Provided records:
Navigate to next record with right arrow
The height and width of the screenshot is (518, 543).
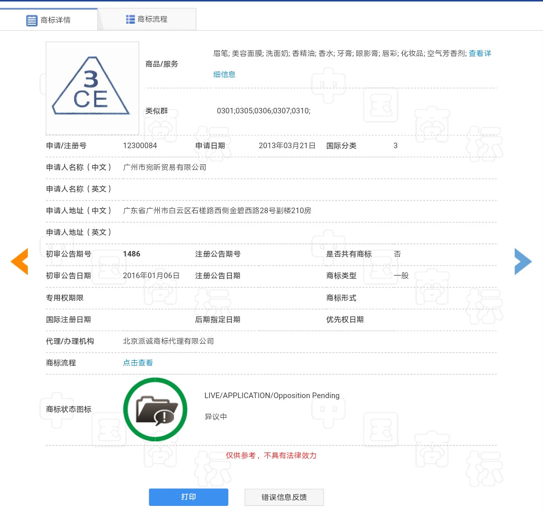523,262
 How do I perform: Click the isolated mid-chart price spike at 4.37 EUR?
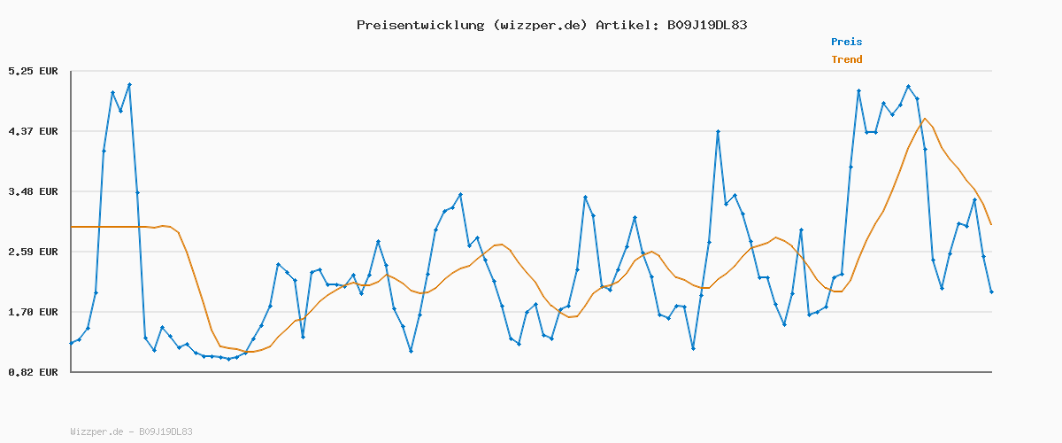coord(718,131)
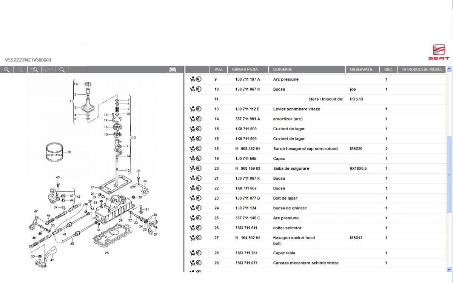
Task: Select the Carcasa mecanism schimb viteze row
Action: point(305,263)
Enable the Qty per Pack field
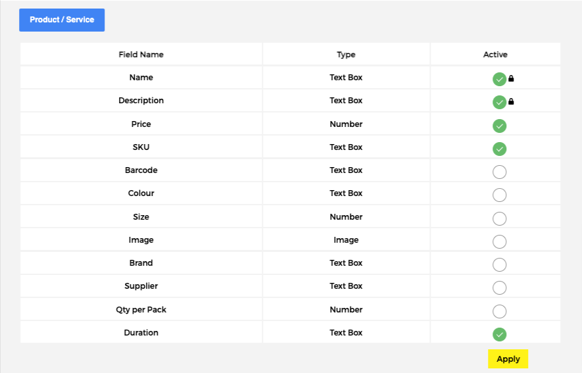The image size is (582, 373). click(499, 311)
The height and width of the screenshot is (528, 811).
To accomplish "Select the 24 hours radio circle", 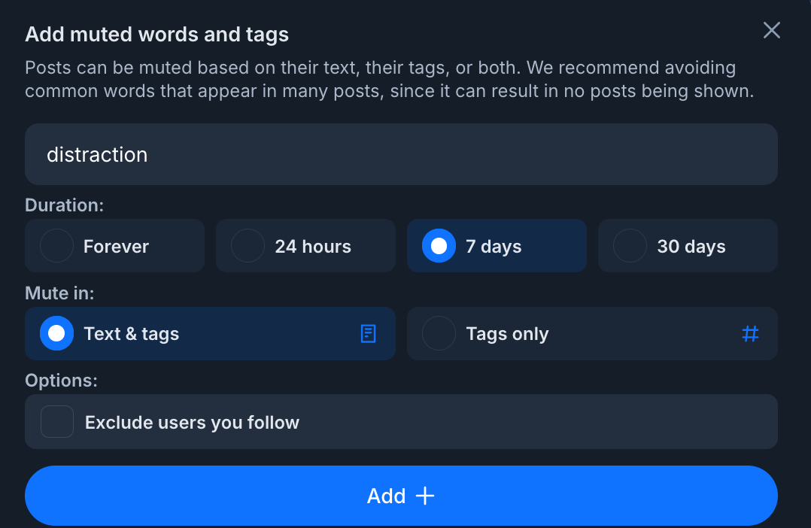I will pyautogui.click(x=248, y=246).
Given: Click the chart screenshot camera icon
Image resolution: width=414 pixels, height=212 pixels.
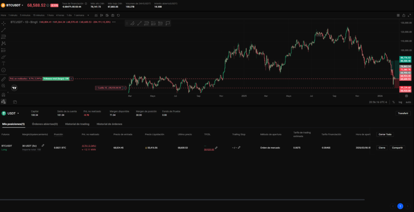Looking at the screenshot, I should pyautogui.click(x=112, y=15).
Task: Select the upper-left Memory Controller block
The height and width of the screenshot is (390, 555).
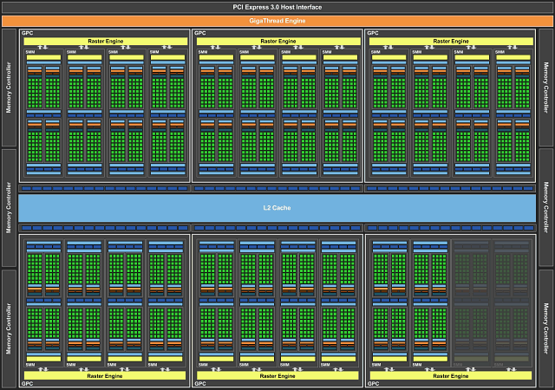Action: [9, 88]
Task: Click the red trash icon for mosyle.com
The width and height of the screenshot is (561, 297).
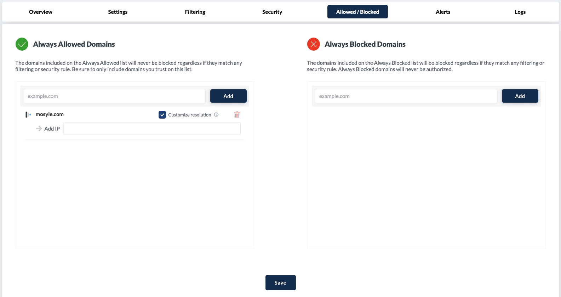Action: [237, 115]
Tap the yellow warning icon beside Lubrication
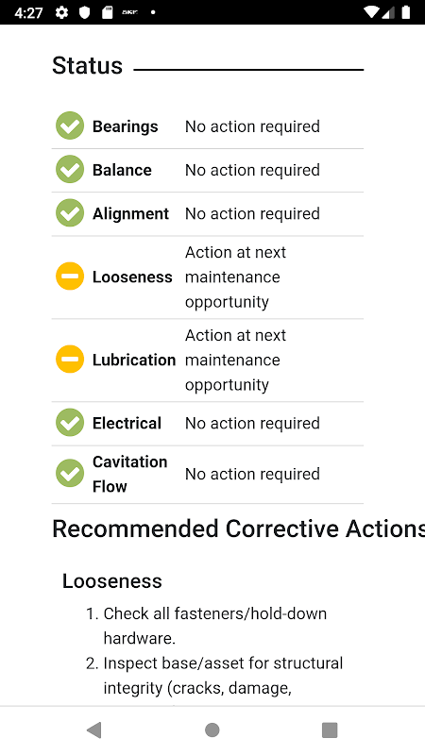This screenshot has width=425, height=755. pyautogui.click(x=70, y=360)
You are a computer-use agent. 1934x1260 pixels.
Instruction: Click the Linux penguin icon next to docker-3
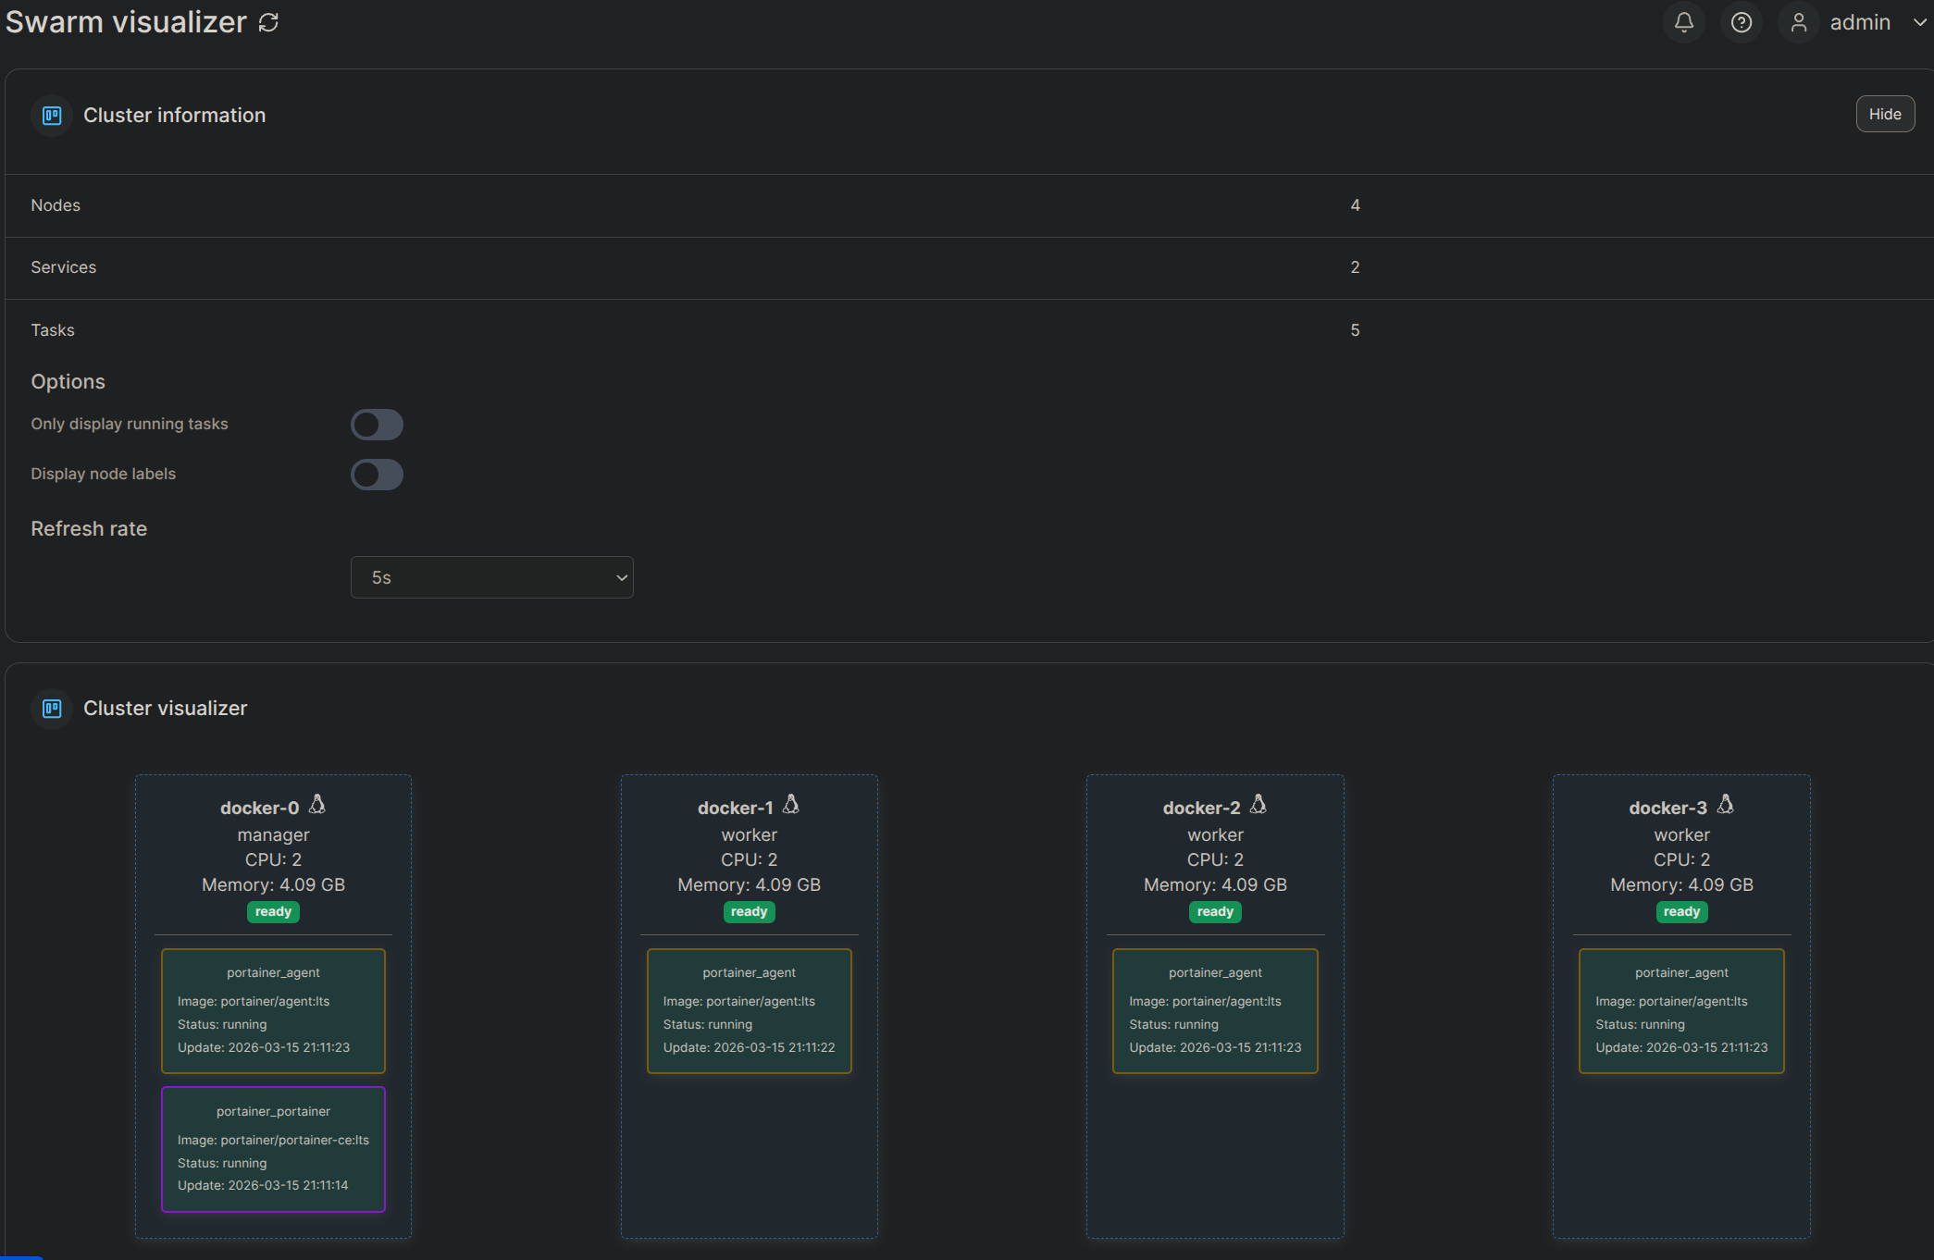(x=1725, y=805)

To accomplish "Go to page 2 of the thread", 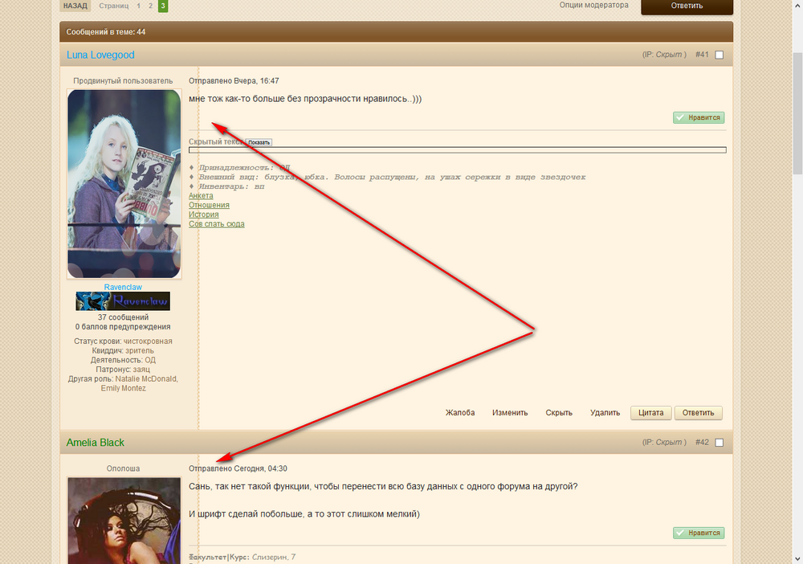I will [150, 6].
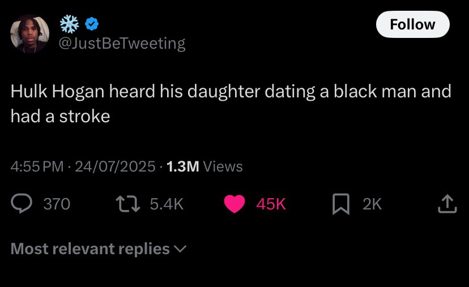The height and width of the screenshot is (287, 469).
Task: Expand the Most relevant replies dropdown
Action: coord(91,249)
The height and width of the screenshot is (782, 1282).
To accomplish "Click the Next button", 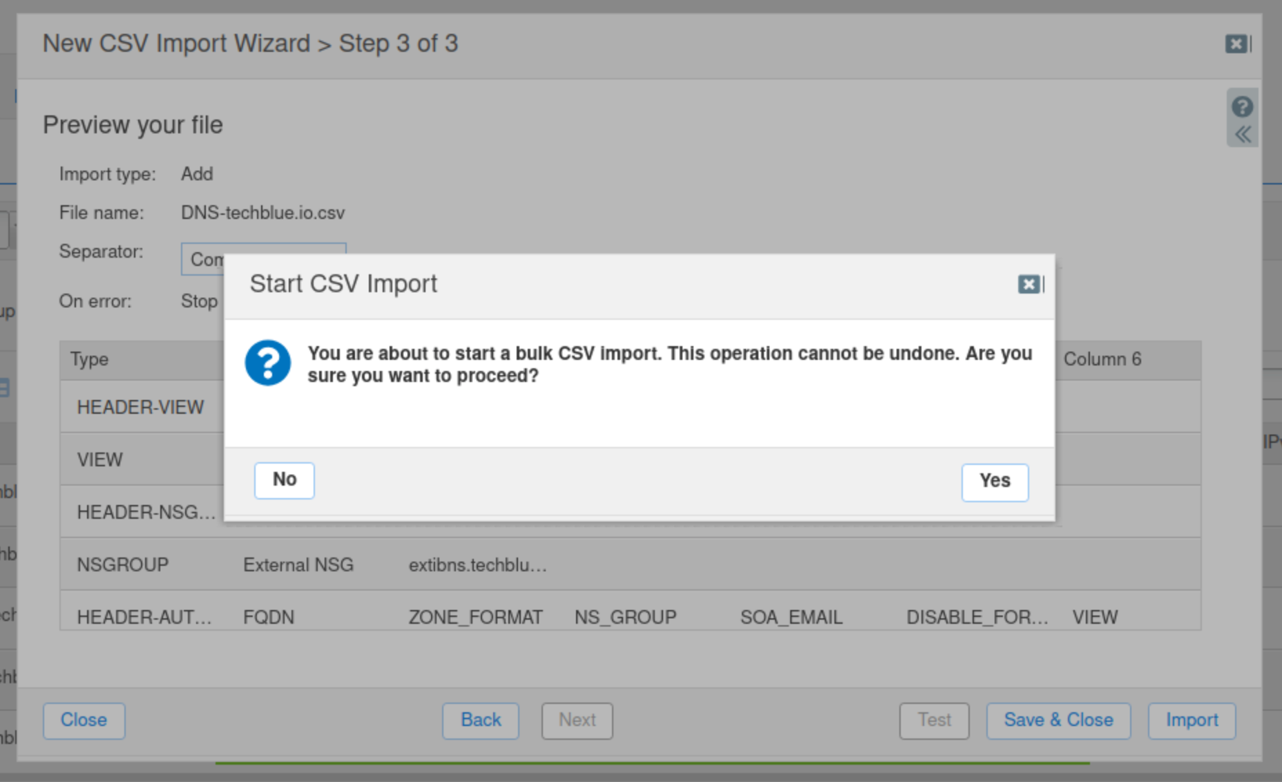I will pos(577,721).
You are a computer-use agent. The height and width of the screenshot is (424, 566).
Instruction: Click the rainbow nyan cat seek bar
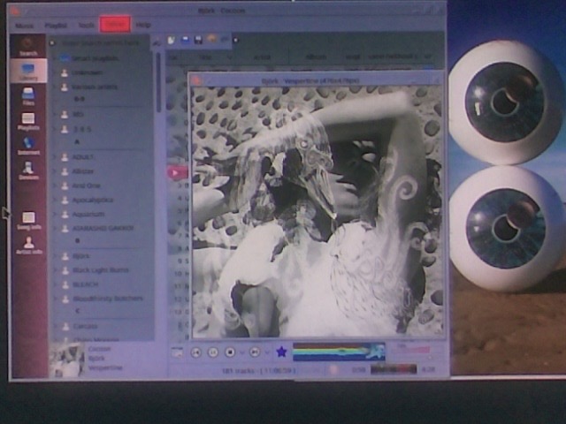[x=338, y=352]
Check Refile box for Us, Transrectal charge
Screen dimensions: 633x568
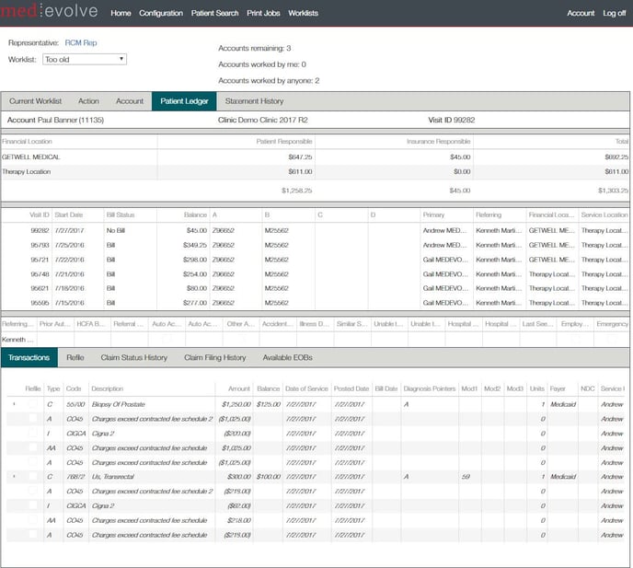tap(33, 477)
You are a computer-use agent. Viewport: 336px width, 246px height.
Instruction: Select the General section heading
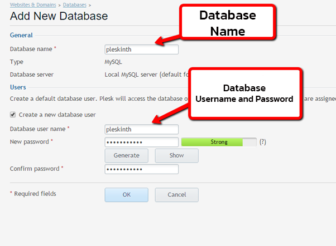click(x=21, y=35)
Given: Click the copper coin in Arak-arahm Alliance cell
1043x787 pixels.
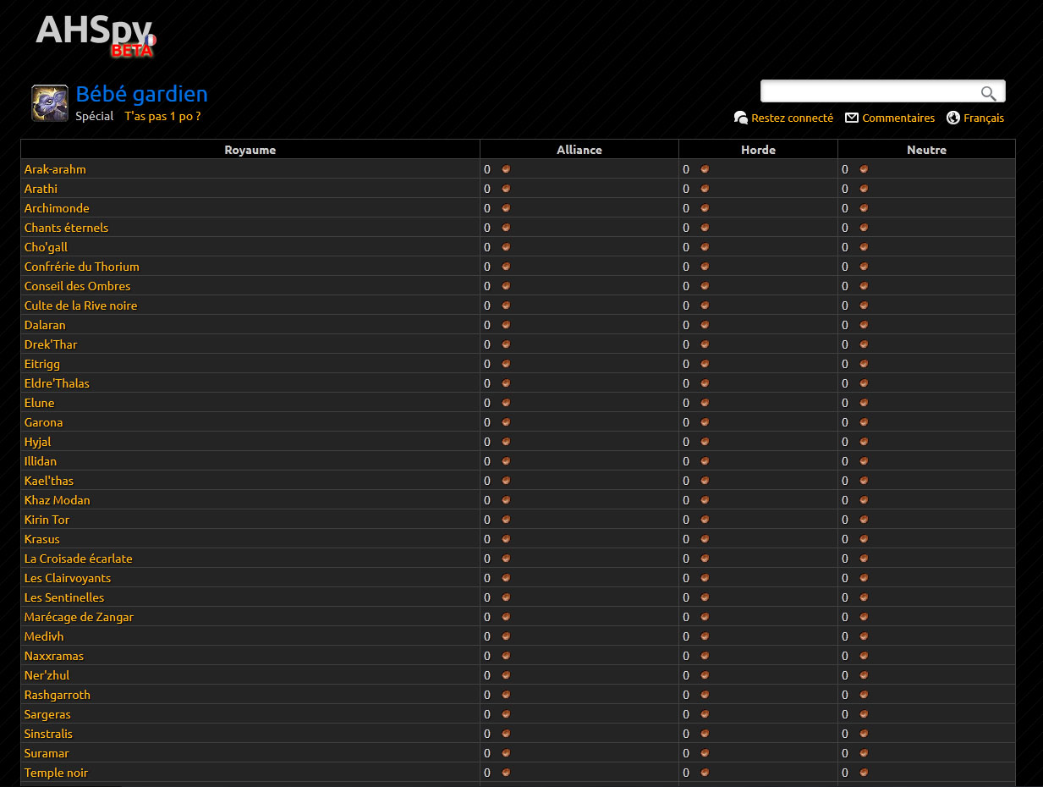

Task description: Switch "price spike" to "price dip" in the part of the entries that opens with the line containing "How do I perform: Click" and closes with the line containing "The image size is (582, 373). click(499, 311)", and give only those lines back with nothing else changed. Leave the pictures out.

Answer to this exercise:
 How do I perform: Click the isolated mid-chart price dip at 4.37 EUR?
coord(718,131)
Task: Select the Carcasa mecanism schimb viteze row
Action: point(305,263)
Enable the Qty per Pack field
The image size is (582, 373). click(499, 311)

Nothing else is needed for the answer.